Past Event: Babuška Forum
William Ruys, Postdoctoral Fellow, Oden Institute
10 – 11AM
Friday Sep 19, 2025
POB 6.304 and Zoom
"Modern HPC platforms have evolved into complex heterogeneous ecosystems comprised of different computational resources (multi-core CPUs, GPUs, specialized accelerators) interconnected through complicated memory hierarchies and network topologies.
The programming challenge has shifted beyond simply writing performant and portable kernels. Developers must also orchestrate and schedule parts of their algorithms across the system to fully utilize its resources. Task-based parallel programming offers an elegant abstraction for this complexity. By representing computation as a directed graph of interdependent tasks, this approach delegates decisions in concurrency and memory management, data movement, task prioritization, and task-to-device mapping to a runtime system rather than burdening the programmer with these lower-level details.
The effectiveness of this approach hinges critically on policies for task-to-device mapping, the runtime’s ability to intelligently assign tasks to the appropriate processing units as execution unfolds. In a dynamic, online setting the mappings must adapt to varying task characteristics and changing memory pressure, balancing load with trade-offs for data redistribution costs.
This talk provides an overview. Starting from an introduction to task-parallel programming. I will cover core concepts, programming models, and naturally, extensive examples with a bias toward our own library for task parallelism. We then explore both classical and new approaches to the task mapping problem.
Online device assignment problem is framed as a sequential decision-making process under uncertainty. Starting with established heuristics and rule-based strategies, we examine where they fail and recent advances in machine learning driven approaches.
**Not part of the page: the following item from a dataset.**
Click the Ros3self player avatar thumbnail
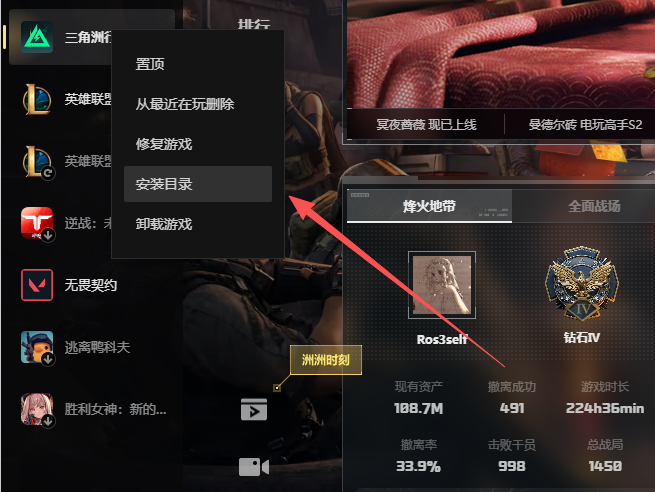click(x=442, y=285)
We present our recent work on applying on-policy reinforcement learning to map communication dominated DAGs with dynamic input sizes and task durations. Focusing on DAGs arising from 2D stencil applications, we present our discrete-event runtime simulation for on-node heterogenous parallelism, it’s integration with TorchRL for reinforcement learning, and some current results and open challenges."
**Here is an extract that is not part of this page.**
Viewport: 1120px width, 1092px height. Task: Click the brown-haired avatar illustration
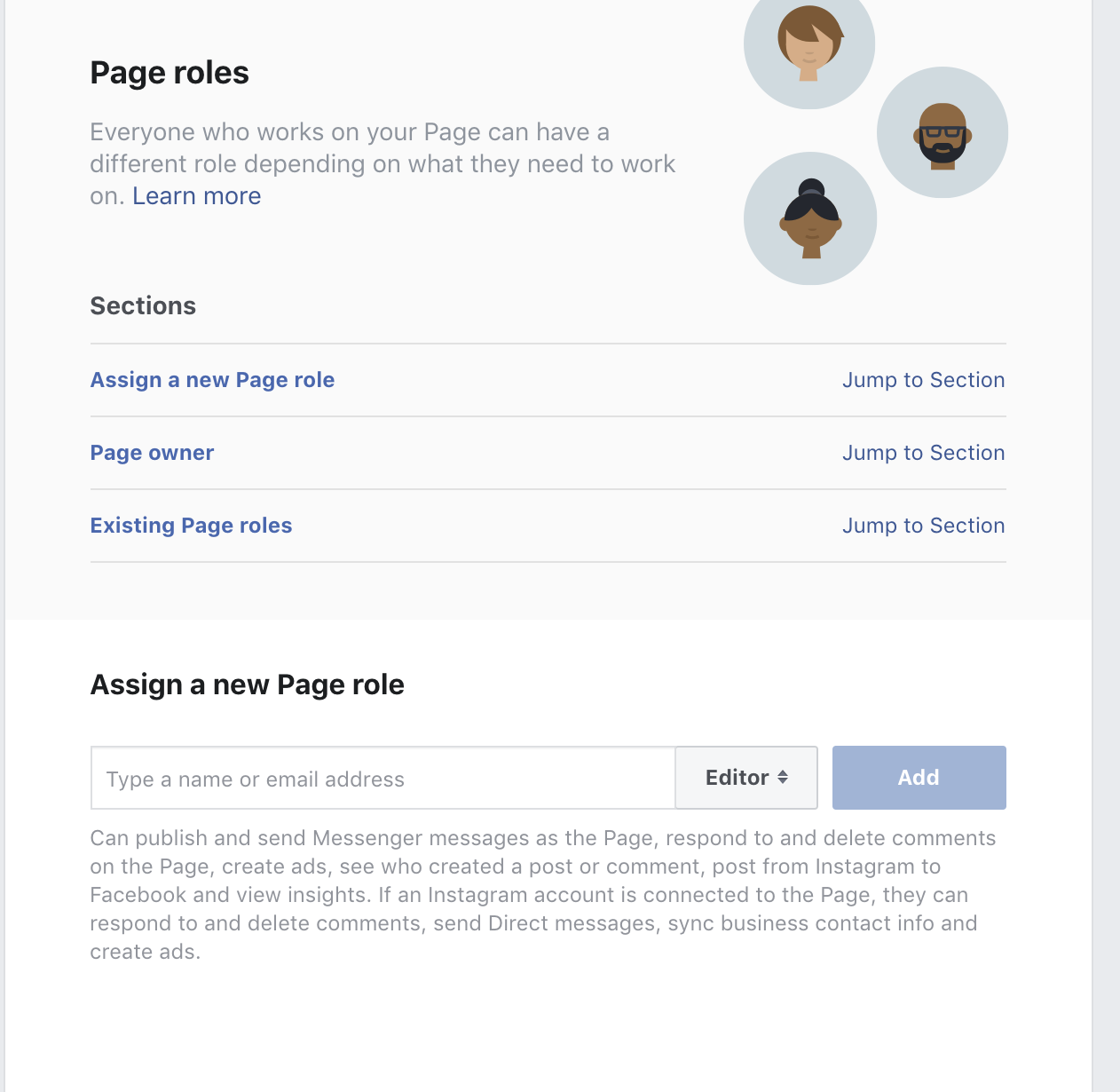(x=809, y=46)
Dr. Ruys is a Postdoctoral Fellow at the Oden Institute for Computational Engineering and Sciences at The University of Texas at Austin, where he collaborates with George Biros, Mattan Erez, and Jaeyoung Park on developing reinforcement learning approaches for adaptable runtime systems. He earned his Ph.D. in Computational Science, Engineering, and Mathematics from UT Austin in 2024, focusing on distributed algorithms for nearest neighbor graph construction, Python-based solutions task parallelism, and image registration. His research bridges the critical gap between HPC system capabilities and application demands, with a focus on enhancing both programmability and performance in heterogeneous computing environments.